Le secteur automobile du Nouveau-Brunswick « s’enlise » dans la guerre commerciale
Un constructeur d’ambulances et de véhicules adaptés au Nouveau-Brunswick dit déjà subir les effets de la guerre commerciale lancée contre le Canada par les États-Unis.
Malley Industries, basé à Dieppe, vend ses véhicules des deux côtés de la frontière. Ses activités sont perturbées et compliquées par les tarifs et par les contre-tarifs, a expliqué en entrevue le chef de la direction de cette entreprise, Terry Malley.
Des tarifs douaniers s’appliquent désormais à ses ventes aux États-Unis.
La plus grande frustration est de devoir éduquer nos clients américains
, déclare Terry Malley. On doit leur faire savoir que nos prix n’ont pas changé, que ces coûts supplémentaires sont causés par leur gouvernement.

Terry Malley
Photo : fournie par Terry Malley
Malley Industries a déjà livré quelques véhicules aux États-Unis avant l’imposition des tarifs. Des clients lui demandent maintenant de retarder leurs livraisons dans l’espoir que les droits de douane disparaîtront un jour.
Terry Malley dit avoir un bon stock de véhicules qui ont été assemblés avant que les tarifs ne rendent plus chères les livraisons aux clients américains.
Si cette guerre économique dure, prévient-il, il n’aura d’autre choix que de vendre ses produits plus cher. Ses véhicules utilisent des châssis de Stellantis et Ford, respectivement fabriqués au Mexique et aux États-Unis.

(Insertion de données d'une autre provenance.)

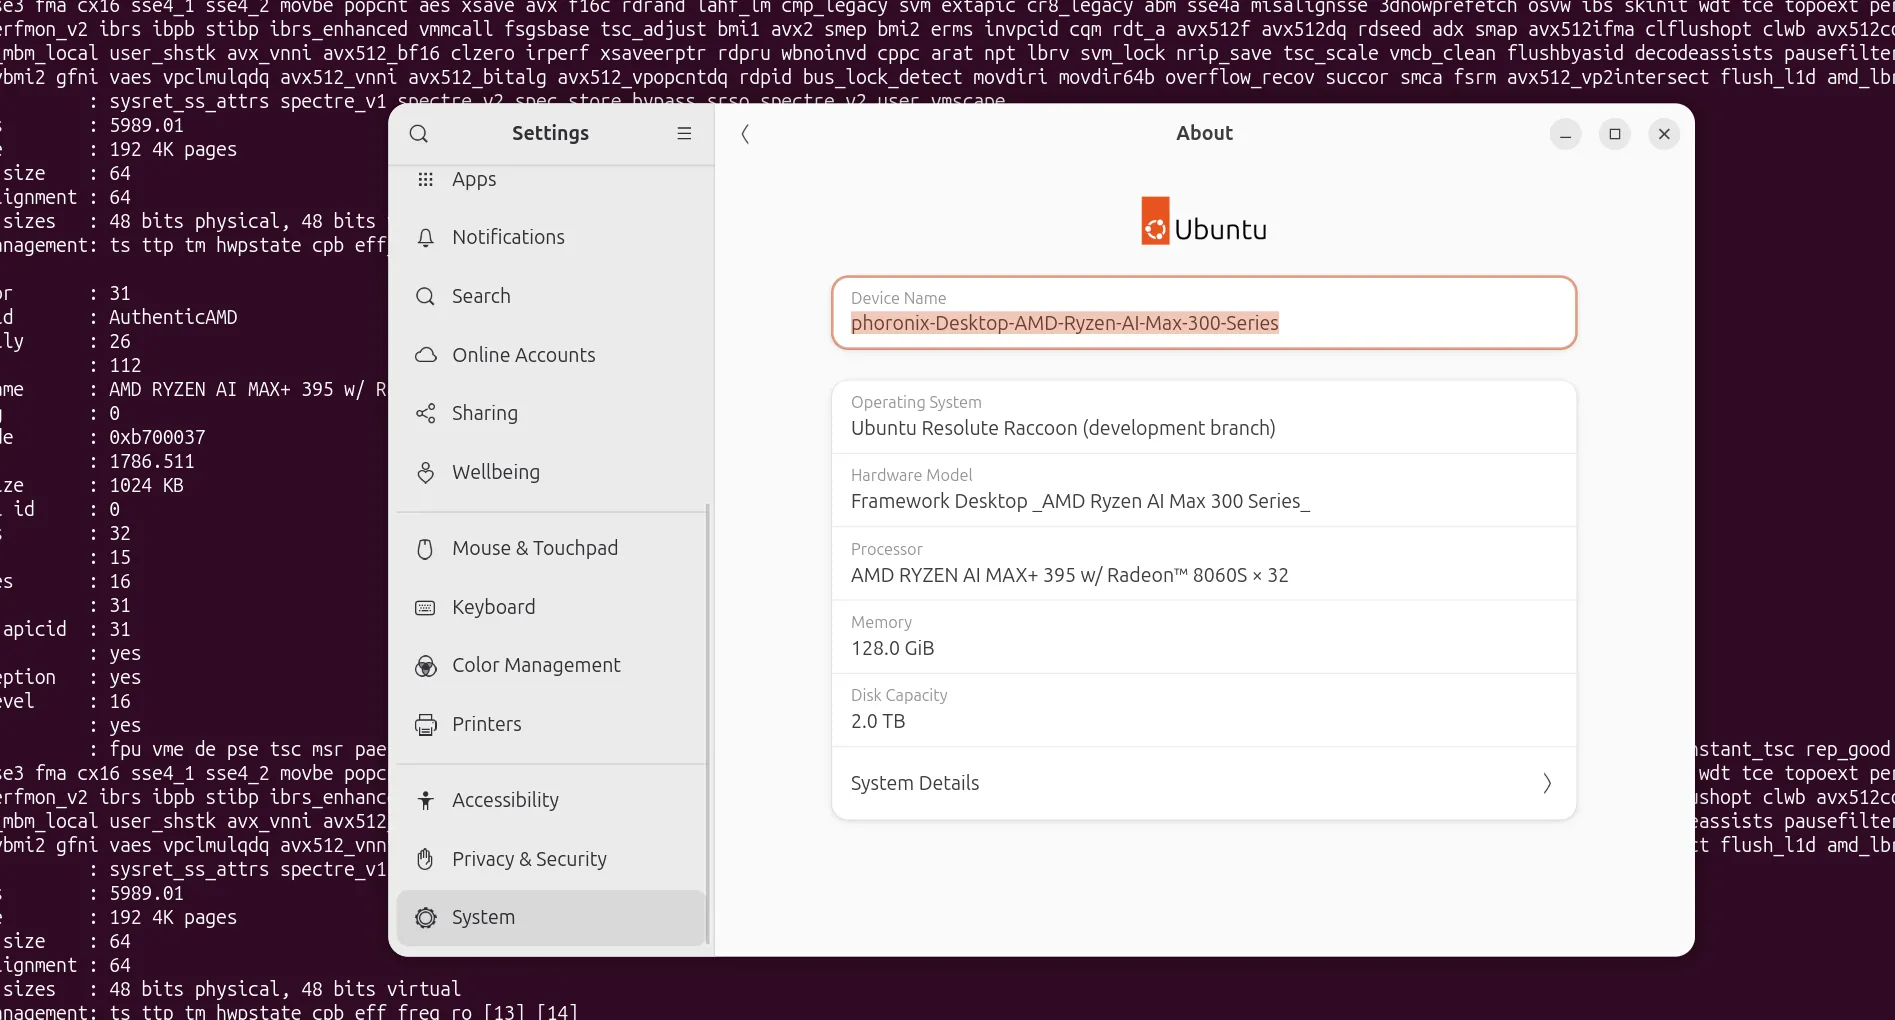Click the Sharing icon in sidebar
The width and height of the screenshot is (1895, 1020).
click(426, 414)
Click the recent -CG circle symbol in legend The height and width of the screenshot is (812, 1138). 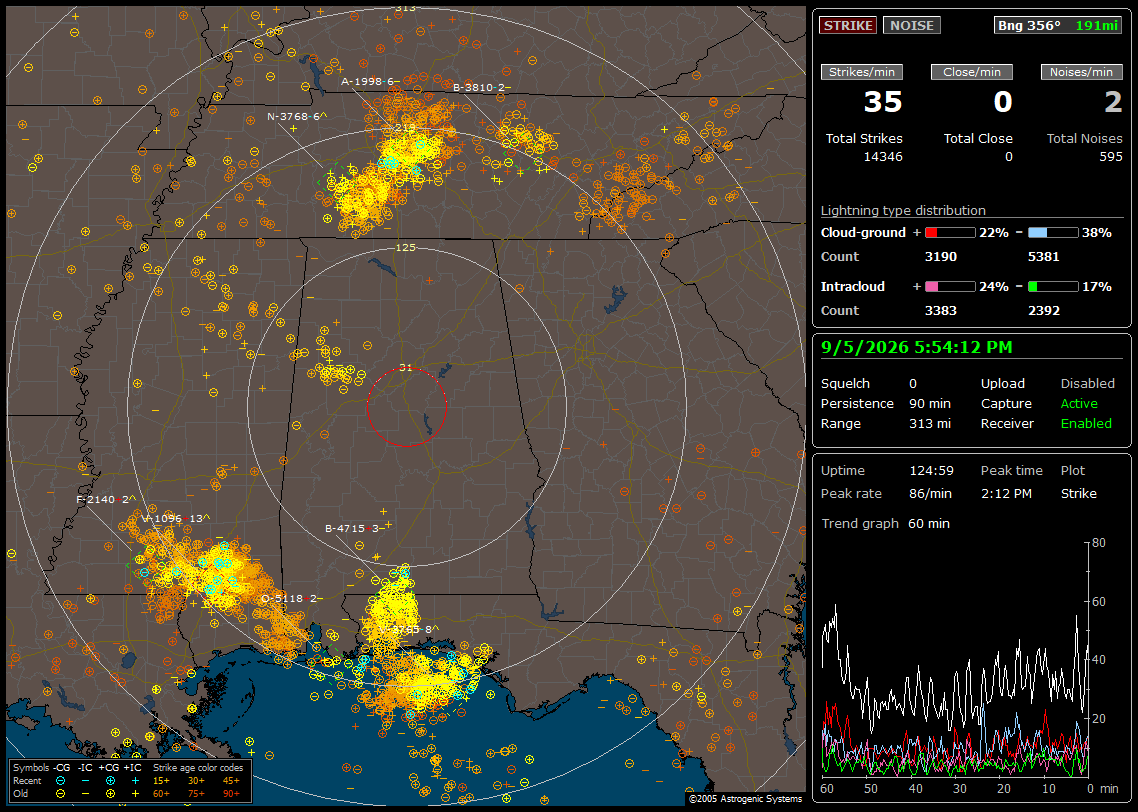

Ron Marcolin est vice-président divisionnaire de l'Association des manufacturiers et exportateurs canadiens au Nouveau-Brunswick.
Photo : CBC
Malley Industries n’est pas la seule entreprise automobile de la province à avoir livré des véhicules à la hâte aux États-Unis avant l’entrée en vigueur des tarifs, souligne Ron Marcolin, vice-président divisionnaire de l'Association des manufacturiers et exportateurs canadiens au Nouveau-Brunswick.
Il qualifie les tarifs douaniers de matrice géante
que personne n’a encore réussi à comprendre
.
Des documents doivent être remplis avant le passage à la frontière, mais tout le monde, y compris les douaniers, apprend au fur et à mesure ce qui est sujet à des tarifs.
On perd beaucoup de temps avec toute cette paperasse
, dit Ron Marcolin. Et le coût est atroce.
Pour le dire franchement, on perd un temps précieux et on s’enlise quand on pourrait faire du libre-échange
, se vexe-t-il.
Garder un stock de véhicules n’est pas non plus l’idéal, note-t-il, parce qu’il y a des coûts d’entreposage, les assurances et la dépréciation des véhicules.
Terry Malley pense que les mises à pied qui ont déjà commencé aux États-Unis ainsi que d’éventuelles fermetures d’usines vont forcer le gouvernement américain à réagir au mécontentement des électeurs.
Il fait remarquer que plusieurs de ses concurrents aux États-Unis écopent aussi durant cette guerre commerciale parce qu’ils importent de l’acier du Canada.

Une ambulance au Nouveau-Brunswick. (Photo d'archives)
Photo : Radio-Canada / Sarah Déry
Le président de Malley Industries maintient qu’il demeure optimiste. Ses clients canadiens le gardent occupé, dit-il.
Son entreprise emploie 80 personnes et n’a pas l’intention de procéder à des mises à pied pour le moment.
Les entreprises au Canada atlantique sont habituées à gérer des périodes difficiles
, déclare Terry Malley. On a survécu à Trump avant, je pense qu’on survivra encore. On sera encore là longtemps après lui.